## INSTRUCTION
Rewrite all of the items below, replacing "date text" with "date label" and changing nothing else. Leave the pictures out.

## BEGIN

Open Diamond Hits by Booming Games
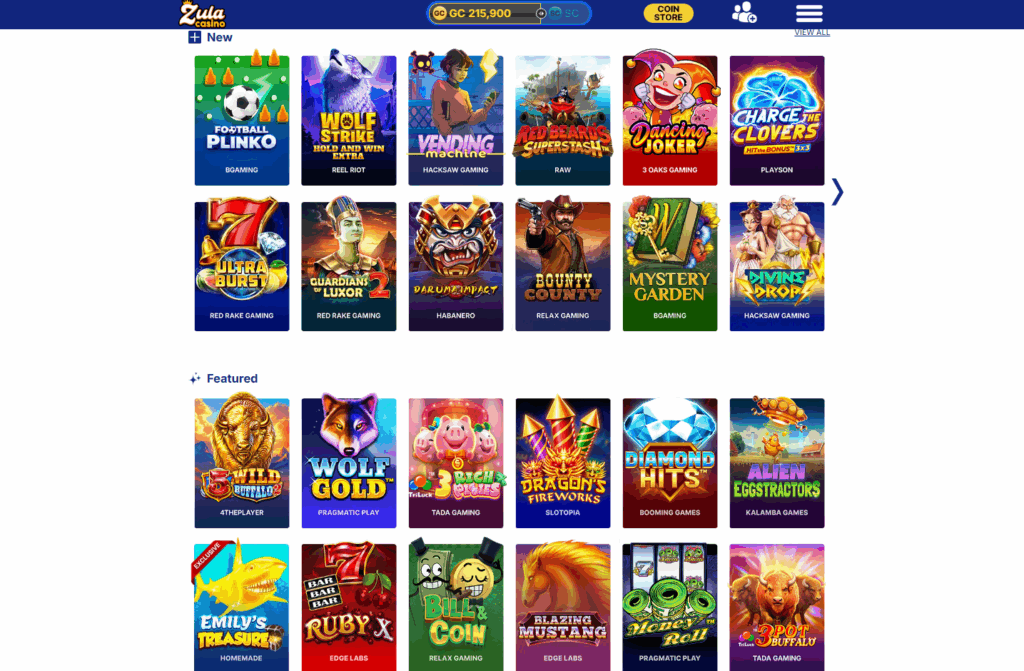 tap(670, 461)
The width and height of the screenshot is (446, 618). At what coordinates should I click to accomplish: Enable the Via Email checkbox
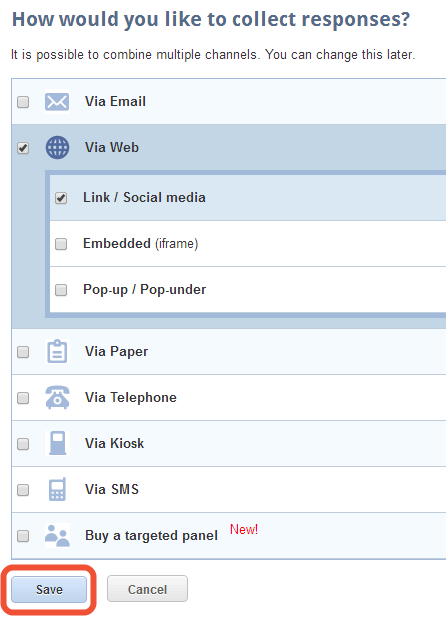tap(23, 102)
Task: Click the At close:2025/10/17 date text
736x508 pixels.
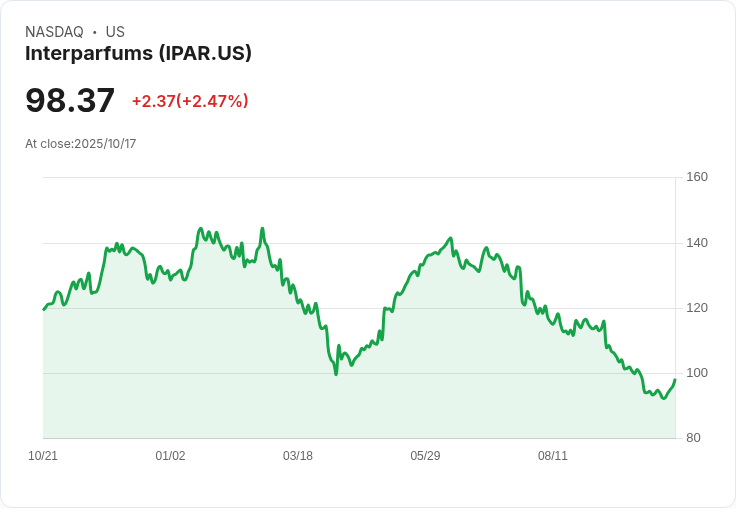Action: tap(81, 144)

## END

## EXERCISE RESPONSE
Open Diamond Hits by Booming Games
 tap(670, 461)
The width and height of the screenshot is (446, 618). At what coordinates should I click to accomplish: Enable the Via Email checkbox
tap(23, 102)
Task: Click the At close:2025/10/17 date label
736x508 pixels.
Action: tap(81, 144)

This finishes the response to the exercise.